Lo studio ha preso in esame 27 uomini tra i 35 e i 70 anni con nuova diagnosi di OSA da lieve a grave, ma senza comorbilità. I soggetti non erano né fumatori né alcolisti, e non avevano problemi di peso. Il gruppo di controllo era formato da 7 uomini simili per età, indice di massa corporea e livello di istruzione, ma senza OSA. La funzione cognitiva dei soggetti è stata testata con il CANTAB – Cambridge Neuropsychological Test Automated Battery. I dati hanno indicato che i pazienti con OSA grave presentavano una vigilanza, un funzionamento esecutivo, una memoria di riconoscimento visivo a breve termine e un riconoscimento sociale ed emotivo inferiori rispetto ai controlli abbinati. I pazienti con OSA lieve hanno ottenuto risultati migliori rispetto a quelli con OSA grave, ma peggiori rispetto ai controlli.

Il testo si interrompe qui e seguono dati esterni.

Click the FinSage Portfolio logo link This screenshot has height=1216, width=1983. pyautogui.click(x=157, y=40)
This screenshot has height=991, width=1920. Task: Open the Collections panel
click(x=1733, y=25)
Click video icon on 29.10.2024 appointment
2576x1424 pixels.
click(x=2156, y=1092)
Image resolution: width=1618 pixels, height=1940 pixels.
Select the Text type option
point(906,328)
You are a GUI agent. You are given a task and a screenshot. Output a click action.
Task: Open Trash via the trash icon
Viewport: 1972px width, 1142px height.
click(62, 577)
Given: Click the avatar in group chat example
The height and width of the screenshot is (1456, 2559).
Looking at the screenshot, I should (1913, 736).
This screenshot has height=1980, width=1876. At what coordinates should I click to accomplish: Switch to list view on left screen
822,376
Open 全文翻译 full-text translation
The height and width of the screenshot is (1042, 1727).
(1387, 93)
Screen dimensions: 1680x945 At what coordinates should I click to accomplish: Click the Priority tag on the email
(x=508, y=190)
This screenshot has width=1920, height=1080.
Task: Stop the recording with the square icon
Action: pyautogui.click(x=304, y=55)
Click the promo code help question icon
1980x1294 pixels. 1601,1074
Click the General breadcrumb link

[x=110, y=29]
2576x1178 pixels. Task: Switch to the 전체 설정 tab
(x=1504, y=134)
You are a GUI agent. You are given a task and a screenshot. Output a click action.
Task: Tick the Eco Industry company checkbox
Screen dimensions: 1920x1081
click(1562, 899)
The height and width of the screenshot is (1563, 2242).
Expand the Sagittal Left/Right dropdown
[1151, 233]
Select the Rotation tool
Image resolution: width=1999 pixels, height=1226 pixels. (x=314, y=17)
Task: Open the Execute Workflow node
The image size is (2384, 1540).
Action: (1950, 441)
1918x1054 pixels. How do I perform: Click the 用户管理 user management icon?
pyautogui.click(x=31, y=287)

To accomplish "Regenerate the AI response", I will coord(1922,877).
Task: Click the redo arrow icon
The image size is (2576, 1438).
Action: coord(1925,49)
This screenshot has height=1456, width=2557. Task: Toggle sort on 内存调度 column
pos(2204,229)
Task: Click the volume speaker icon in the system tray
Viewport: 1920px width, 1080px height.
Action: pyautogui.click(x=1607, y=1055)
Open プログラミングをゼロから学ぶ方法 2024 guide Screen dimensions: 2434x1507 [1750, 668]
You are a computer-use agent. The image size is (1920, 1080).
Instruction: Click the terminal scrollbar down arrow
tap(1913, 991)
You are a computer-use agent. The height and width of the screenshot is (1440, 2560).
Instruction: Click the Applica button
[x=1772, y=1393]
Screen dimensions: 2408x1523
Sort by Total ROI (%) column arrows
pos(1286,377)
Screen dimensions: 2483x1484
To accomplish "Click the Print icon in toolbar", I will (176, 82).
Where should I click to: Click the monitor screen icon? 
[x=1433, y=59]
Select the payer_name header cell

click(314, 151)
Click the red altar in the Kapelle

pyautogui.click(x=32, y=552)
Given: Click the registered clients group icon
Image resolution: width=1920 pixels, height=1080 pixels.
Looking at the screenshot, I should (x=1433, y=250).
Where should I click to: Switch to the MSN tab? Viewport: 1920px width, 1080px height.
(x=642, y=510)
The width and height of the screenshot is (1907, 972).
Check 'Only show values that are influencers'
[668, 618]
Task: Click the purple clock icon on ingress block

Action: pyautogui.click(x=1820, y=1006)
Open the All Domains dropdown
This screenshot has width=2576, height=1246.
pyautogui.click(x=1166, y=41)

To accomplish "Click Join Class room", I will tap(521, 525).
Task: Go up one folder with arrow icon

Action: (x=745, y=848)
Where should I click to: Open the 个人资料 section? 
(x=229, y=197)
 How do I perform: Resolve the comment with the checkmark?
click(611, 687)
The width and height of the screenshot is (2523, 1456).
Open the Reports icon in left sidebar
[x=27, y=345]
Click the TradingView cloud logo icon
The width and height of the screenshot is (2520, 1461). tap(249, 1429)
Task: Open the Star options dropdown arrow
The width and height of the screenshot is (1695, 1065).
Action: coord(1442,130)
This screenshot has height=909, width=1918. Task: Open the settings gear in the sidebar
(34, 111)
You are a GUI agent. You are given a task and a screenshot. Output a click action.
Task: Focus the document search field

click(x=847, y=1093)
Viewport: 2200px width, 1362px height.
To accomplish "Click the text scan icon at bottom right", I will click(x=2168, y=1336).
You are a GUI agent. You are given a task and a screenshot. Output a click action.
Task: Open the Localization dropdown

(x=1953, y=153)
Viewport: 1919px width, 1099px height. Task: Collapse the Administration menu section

Tale dato ha fornito la prova di un effetto diretto della patologia sulle performance cerebrali.
I problemi maggiori riguardano la capacità di corrispondenza visiva simultanea e la memoria di riconoscimento visivo a breve termine per schemi non verbalizzabili, test di funzionamento esecutivo e attenzione stimolata, e la cognizione sociale e riconoscimento delle emozioni. Secondo i ricercatori, i deficit cognitivi evidenziati sarebbero dovuti alla scarsa disponibilità di ossigeno e agli alti livelli di anidride carbonica nel sangue. Ma anche a cambiamenti nel flusso sanguigno e più in generale alla frammentazione del sonno e allo stato costante di neuroinfiammazione.
“Ciò che resta da chiarire negli studi futuri è se le comorbilità abbiano un effetto additivo o sinergico su questi deficit. Sarà inoltre importante capire se vi sia una differenza nei circuiti cerebrali nei pazienti con OSA con o senza comorbilità” – concludono gli autori.